- Records provided
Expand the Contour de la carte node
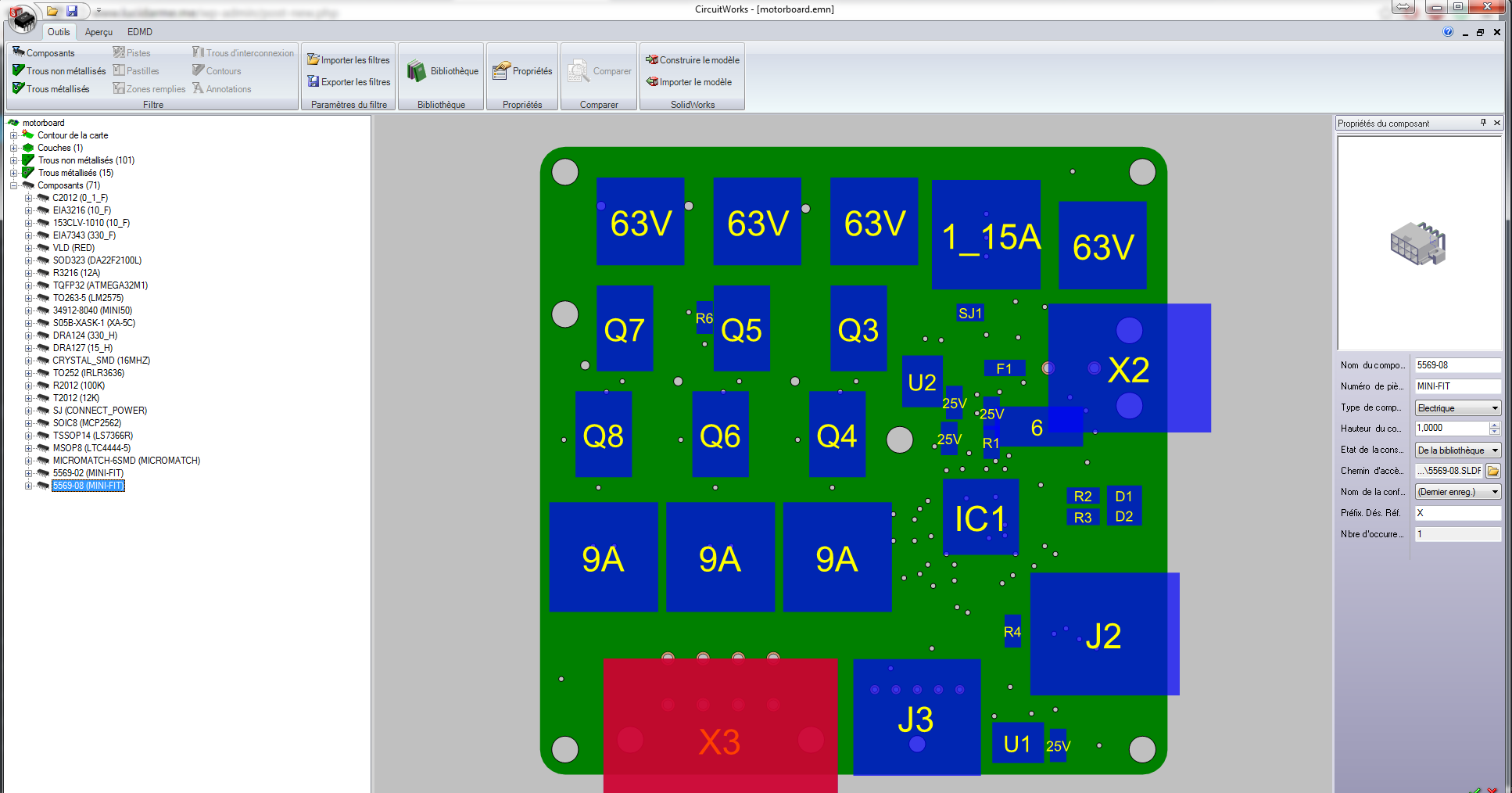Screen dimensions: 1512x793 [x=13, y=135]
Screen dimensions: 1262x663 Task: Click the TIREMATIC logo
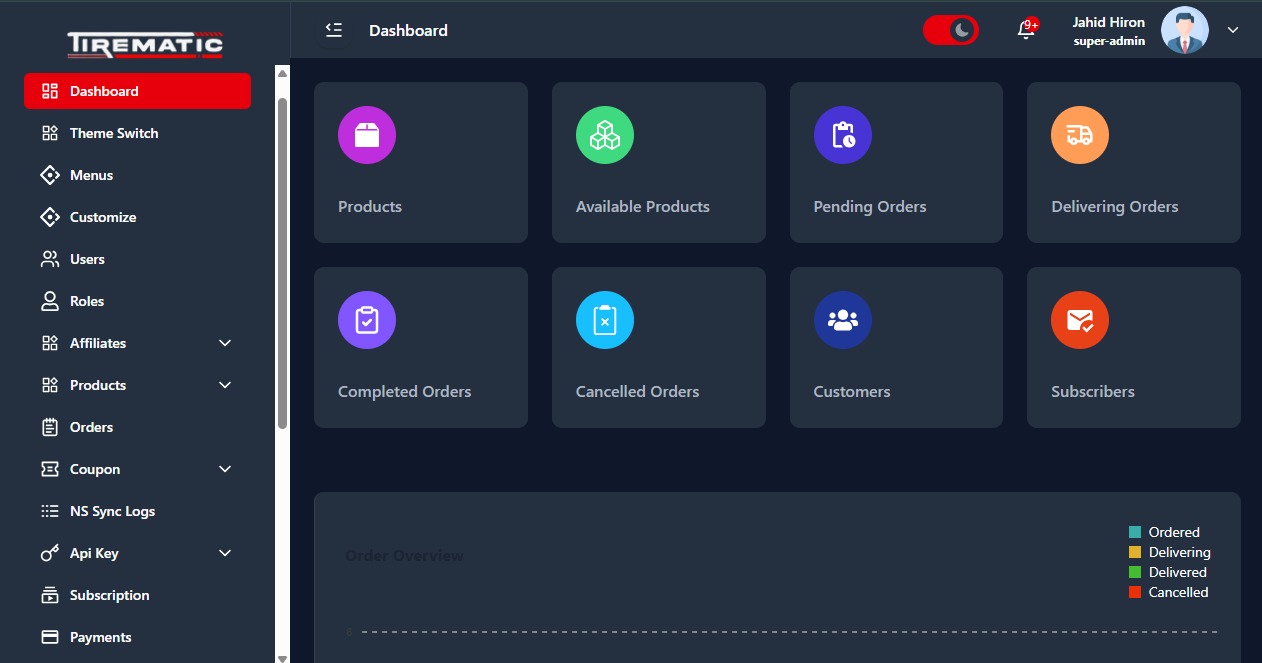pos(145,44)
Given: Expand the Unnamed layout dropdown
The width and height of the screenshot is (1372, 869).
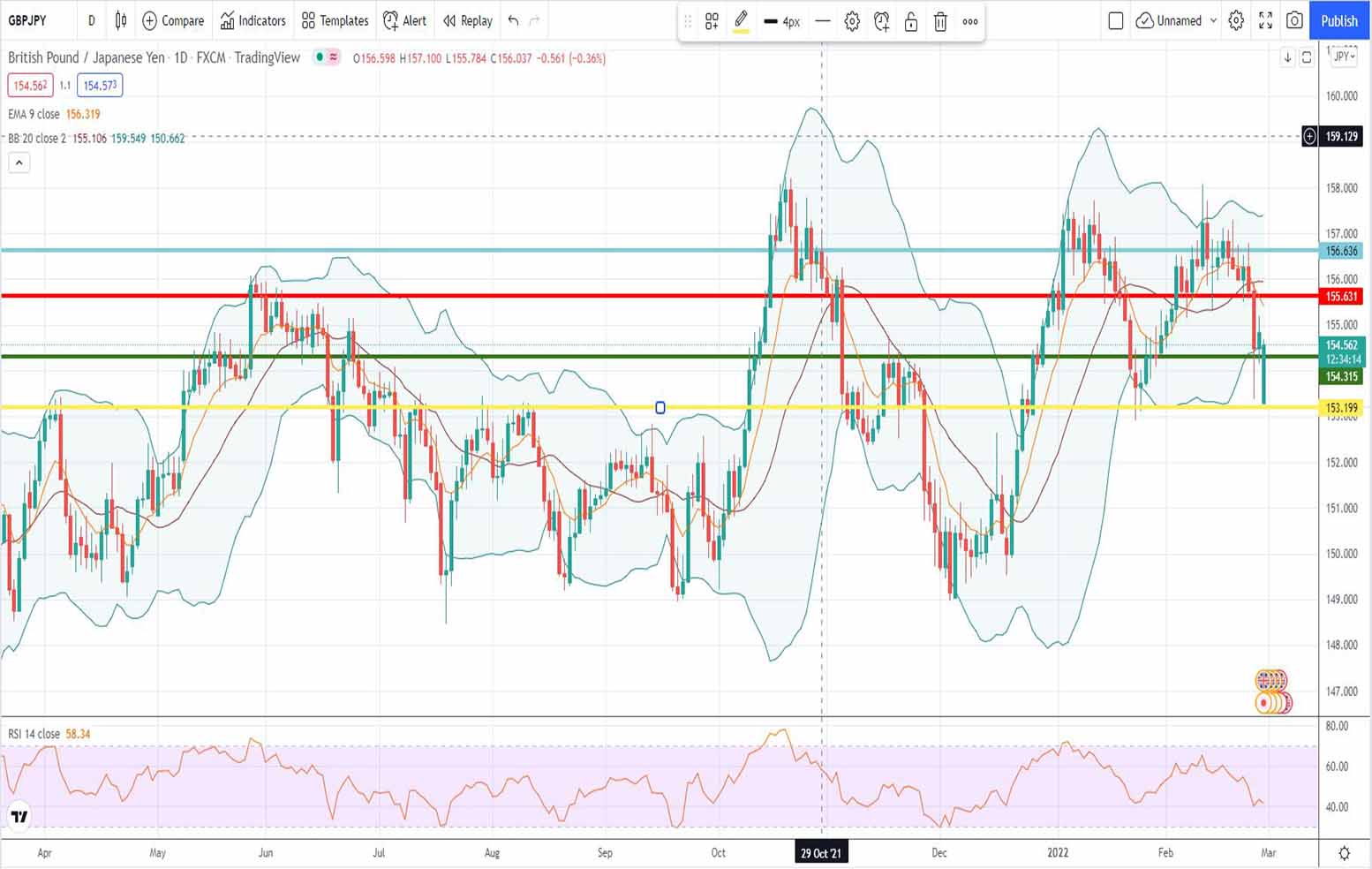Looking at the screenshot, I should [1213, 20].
==
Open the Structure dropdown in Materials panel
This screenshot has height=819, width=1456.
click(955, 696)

- The request
Return the listing word for word, from the line containing "Expand the Contour de la carte node" through the line containing "Looking at the", with both of those lines included. Leave the pictures out.

- Output below
Expand the Contour de la carte node
Screen dimensions: 1512x793 [x=13, y=135]
Screen dimensions: 1262x663 Task: Click the TIREMATIC logo
pos(145,44)
Given: Expand the Unnamed layout dropdown
The width and height of the screenshot is (1372, 869).
Looking at the screenshot, I should [1213, 20].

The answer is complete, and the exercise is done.